This is the first year we’ve had tulips and ever the optimist, we didn’t heed the meteorologists warning to cover our plants. Well, we got to enjoy them for a little while…..
Tulips originated in what was once Persia, where they still grow wild. Their name comes from Turkish and Persian words for turban, tulepan and dulband, after the turban-like shape of the flower. Tulips fill the pages of Persian poetry, literature, and folklore. In today’s Iran, this simple flower is pregnant with complex meanings, and a lengthy literary history.
In the Muslim culture, Tulips are symbols of martyrdom. A red tulip is the flower that springs from the earth where innocent blood is shed. The Islamic Republic adopted this symbol early on and is incorporated in the Iranian flag of the Islamic Republic, printed on stamps and posters commemorating the revolution.
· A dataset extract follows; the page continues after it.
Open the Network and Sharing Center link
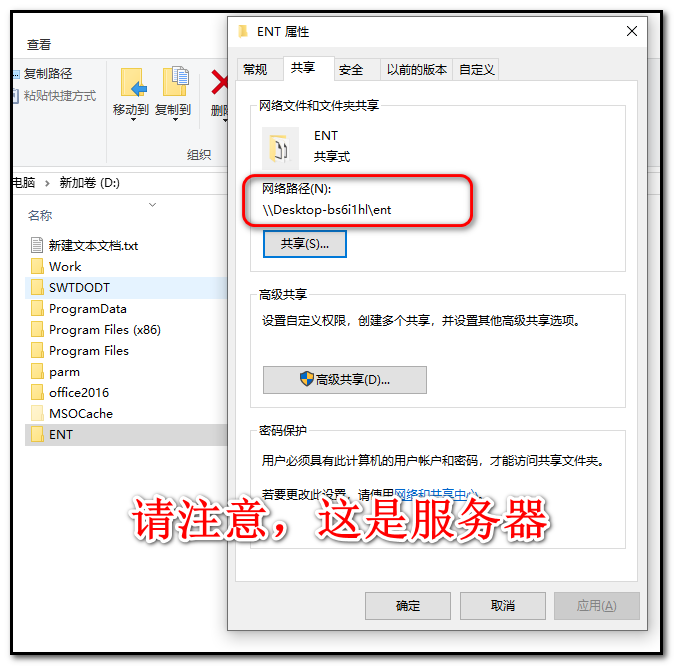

Tulips are donated to families of martyrs, and, of course, it “springs up” in any cemetery.
Tulips are a beautiful reminder of the bloodshed, but the Iranians also use the powerful symbol of the Fountain of Blood.
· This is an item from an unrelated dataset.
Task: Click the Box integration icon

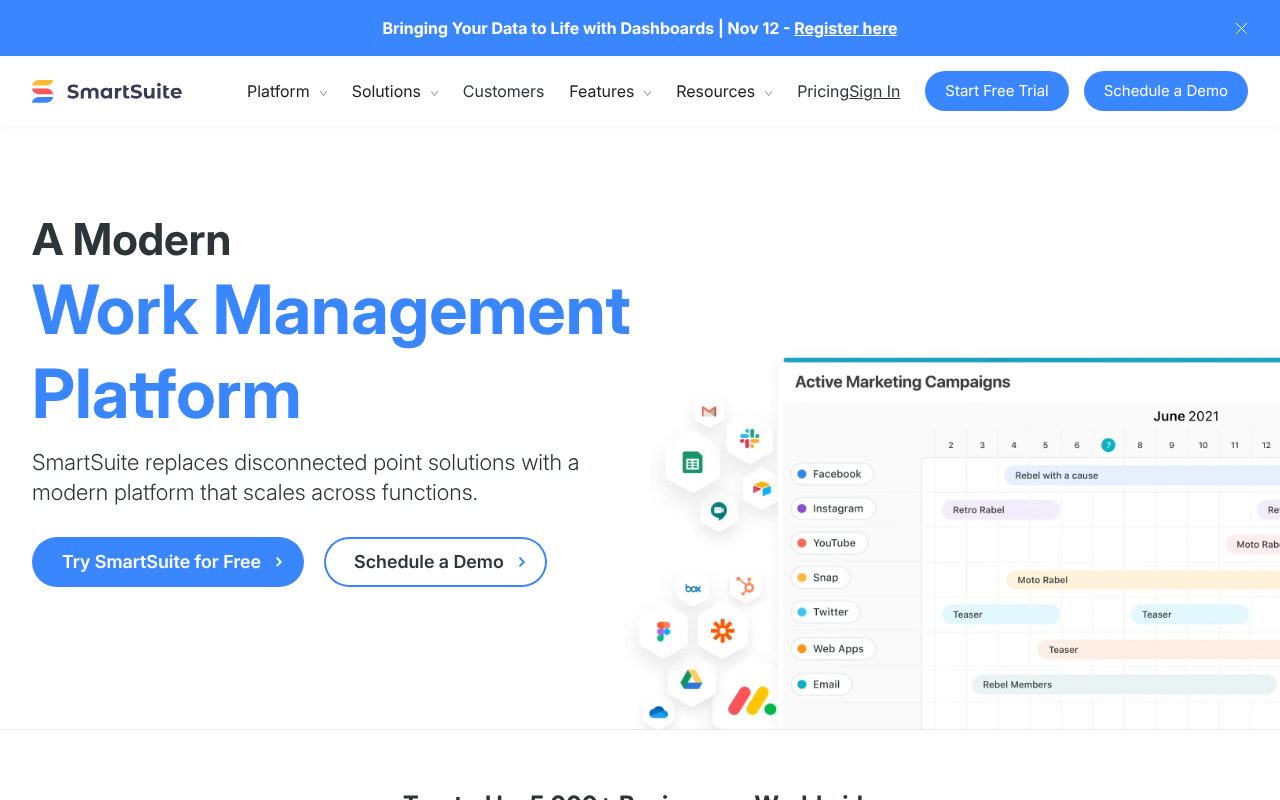Action: [x=693, y=587]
At the epicenter of the area designated to the martyrs is famous Fountain of Blood. This multi-layered cement construction oozes a red liquid that falls in thin ripples from each level. The structure is most disturbing when the fountain is turned off: the cement platforms bring to mind the permanently stained floor of a slaughterhouse.
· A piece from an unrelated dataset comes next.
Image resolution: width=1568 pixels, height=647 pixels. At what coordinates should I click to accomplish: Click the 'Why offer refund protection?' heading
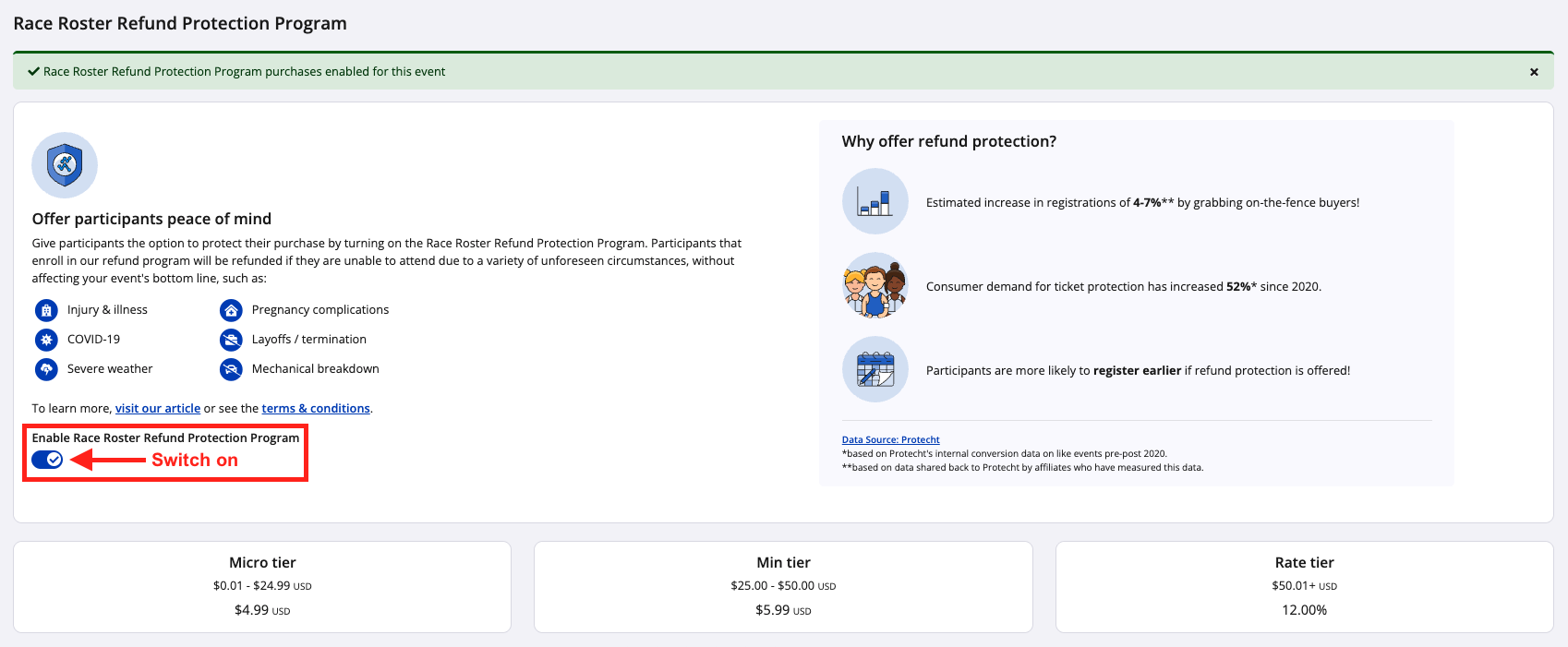tap(948, 141)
The fountain of blood is a symbol without an agreed-upon referent. It is erected as a tribute to the legacy and legitimacy of martyrdom, but it represents, more readily, the human cost of the legacy of the Islamic Republic. Mourners and visitors stay clear of it for the most part, now that it’s unsightly novelty has worn off.
So while Christians celebrate being washed in the blood of Christ, remember the tulip.